Rune & Soleil : quand le ciel forge l’écriture runique
Origine astronomique de certaines runes : le cas de Kaunan et Jera
Le solstice d’hiver, moment pivot de l’année solaire, a de tout temps été associé à des rites de renouveau et à des observations célestes.
Le 21 décembre 2020, à l’occasion de ce tournant saisonnier, une photographie prise à Dabouq (Amman, Jordanie) par Zaid M. Al-Abbadi a attiré mon attention. Elle présente une série de 12 levers de soleil, capturés à un intervalle régulier d’environ 30 jours sur une année complète, du solstice d’hiver 2018 à celui de 2019.
En analysant cette séquence, une forme récurrente s’est imposée à mon regard — une forme étrangement similaire à un caractère runique du Futhark ancien.
L’image: Description du phénomène observé

L’image en question illustre la variation angulaire de la position du lever du soleil sur l’horizon au fil des mois. En raison de l’inclinaison de l’axe terrestre, ce déplacement suit une courbe cyclique, d’amplitude maximale aux solstices, minimale aux équinoxes.
Crédit photo: Zaid M. Al-Abbadi – Dabouq, Amman, Jordanie
Du solstice d’hiver 2018 à celui de 2019
Une forme familière
Ce qui m’a sauté aux yeux ?
La forme tracée par ces 12 levés successifs évoque étrangement la sixième rune du Futhark: « Kaunan » (ou Kenaz).
Kaunan : symbolique et correspondances formelles
Dans le Futhark dit « ancien », Kaunan est la sixième rune. Elle est généralement interprétée comme un symbole de feu maîtrisé (torche), de connaissance éclairante, voire d’intuition créatrice. Son tracé, en forme de chevron ouvert, renvoie à une dynamique directionnelle, orientée vers une source.
La similitude graphique entre la trajectoire annuelle du lever du soleil (selon l’image étudiée) et cette rune soulève une hypothèse : les peuples proto-germaniques auraient pu s’inspirer de phénomènes astronomiques réguliers dans l’élaboration de certains glyphes du Futhark. Cette possibilité mériterait une exploration plus approfondie, en dialogue avec les recherches en archéoastronomie.


Une autre correspondance: Jera
En étendant l’observation aux couchers de soleil (à l’ouest), et en superposant la courbe des levers et celle des couchers sur une année complète, une nouvelle forme apparaît — cette fois encore identifiable dans le corpus runique : la rune Jera (ou Jara).
Jera, douzième rune du Futhark, est traditionnellement associée au cycle annuel (Jahr en allemand, year en anglais). Elle est représentée par deux traits courbes ou angulaires se suivant symétriquement sans se toucher, formant une structure dynamique en rotation.

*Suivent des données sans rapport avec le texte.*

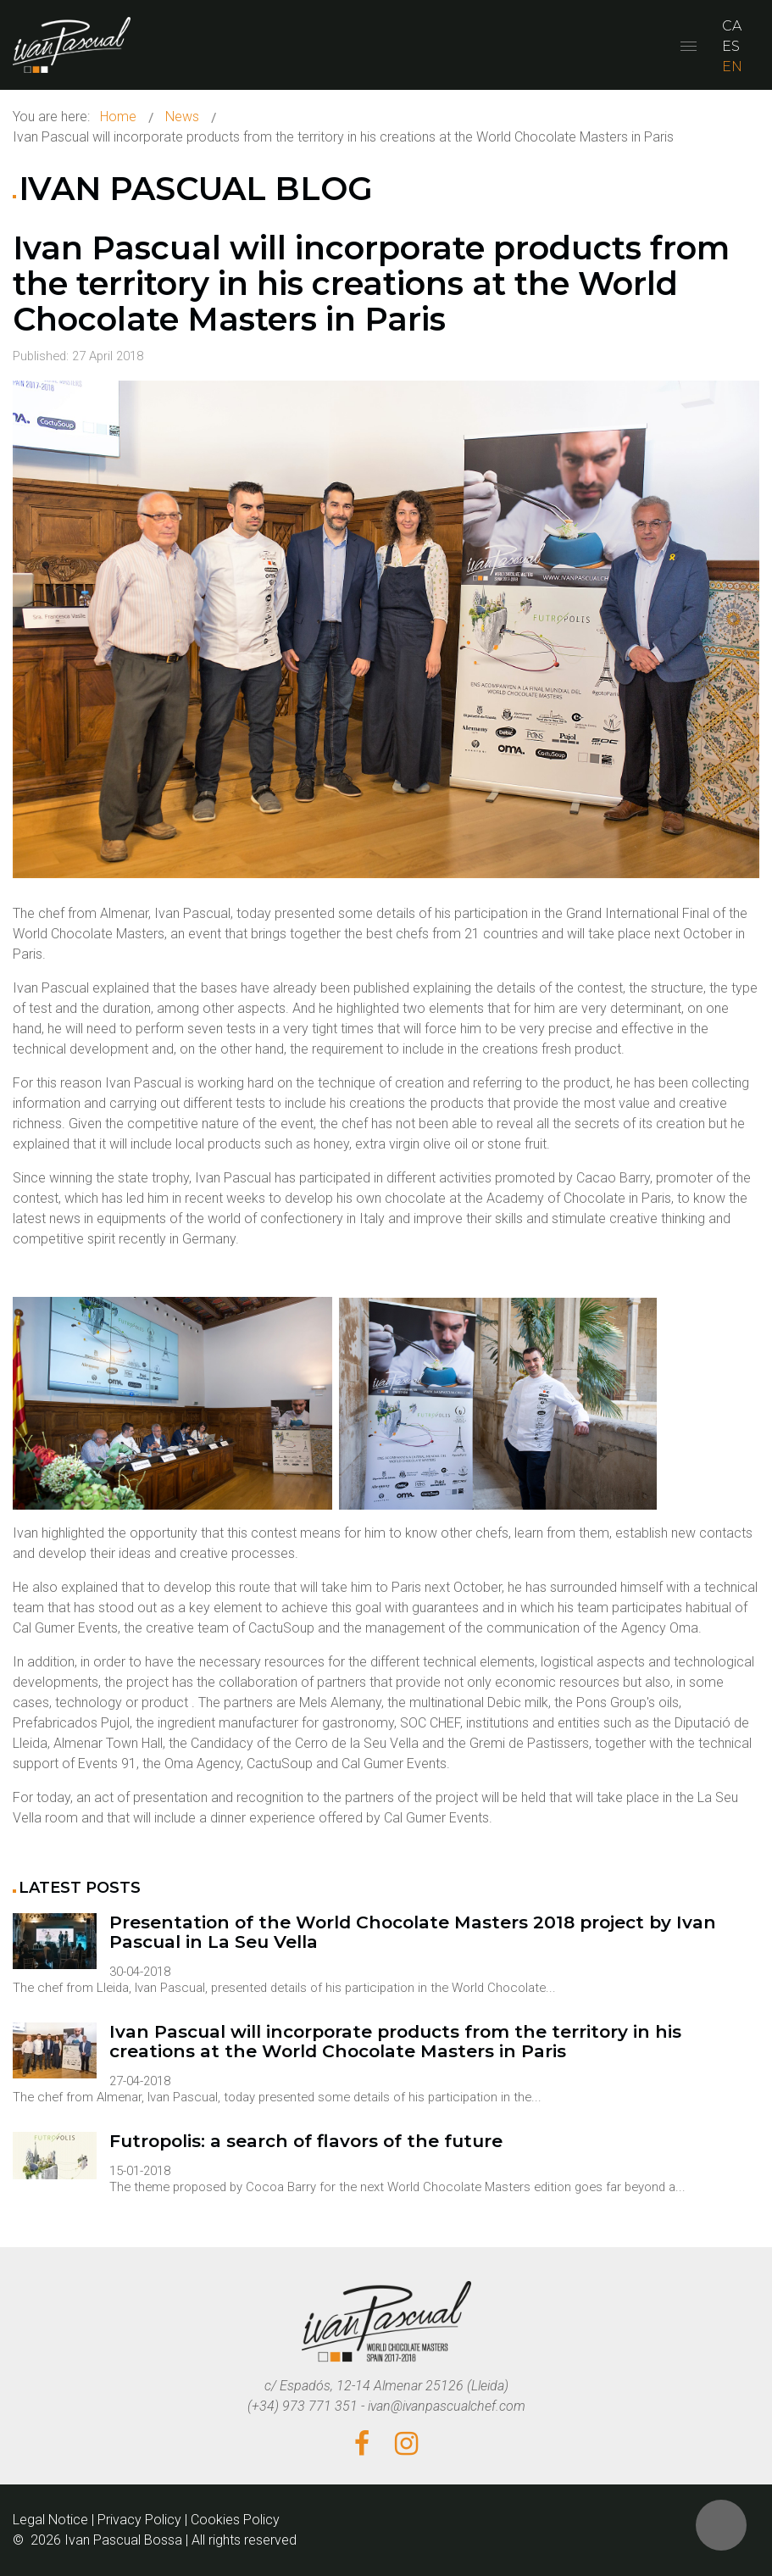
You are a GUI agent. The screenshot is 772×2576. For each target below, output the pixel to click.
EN (732, 66)
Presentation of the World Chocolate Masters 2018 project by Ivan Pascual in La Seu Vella (412, 1932)
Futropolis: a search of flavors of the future (306, 2141)
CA (731, 26)
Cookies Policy (235, 2520)
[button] (721, 2525)
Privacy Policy (139, 2520)
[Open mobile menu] (688, 46)
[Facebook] (361, 2444)
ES (731, 46)
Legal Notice (50, 2520)
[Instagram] (406, 2444)
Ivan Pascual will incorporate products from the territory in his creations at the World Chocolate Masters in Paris (371, 283)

Ce symbole, lié aux cycles agricoles et à la fécondité saisonnière, semble pouvoir s’ancrer dans une lecture astronomique du temps.
Là encore, la superposition entre les mouvements célestes et la forme du glyphe soulève une piste d’interprétation : Jera pourrait être une transcription symbolique de l’intégralité du cycle solaire annuel, dont les 12 phases mensuelles seraient représentées par cette figure double.
Une piste d’étude ?
Cette observation intuitive, née d’un croisement entre photographie astronomique et étude symbolique des runes, ouvre plusieurs pistes de réflexion. Elle invite à interroger la part d’observation du ciel dans la genèse des alphabets proto-historiques, au-delà de leur simple fonction phonétique ou magique. La mise en relation entre les cycles naturels (notamment solaires) et l’élaboration des systèmes symboliques anciens, y compris runiques, mérite un examen rigoureux, croisant :
- l’anthropologie symbolique (M. Eliade, G. Dumézil).
- l’archéoastronomie (cf. E.C. Krupp, A. Thom),
- la philologie germanique (R. Simek, E.O.G. Turville-Petre),
Conclusion
La correspondance entre la variation solaire annuelle et certaines formes runiques, notamment Kaunan et Jera, pourrait ne pas être fortuite. Si elle devait être confirmée par des recherches plus approfondies, elle contribuerait à enrichir la compréhension des runes en tant que système symbolique intégrant une observation sensible et codifiée du cosmos.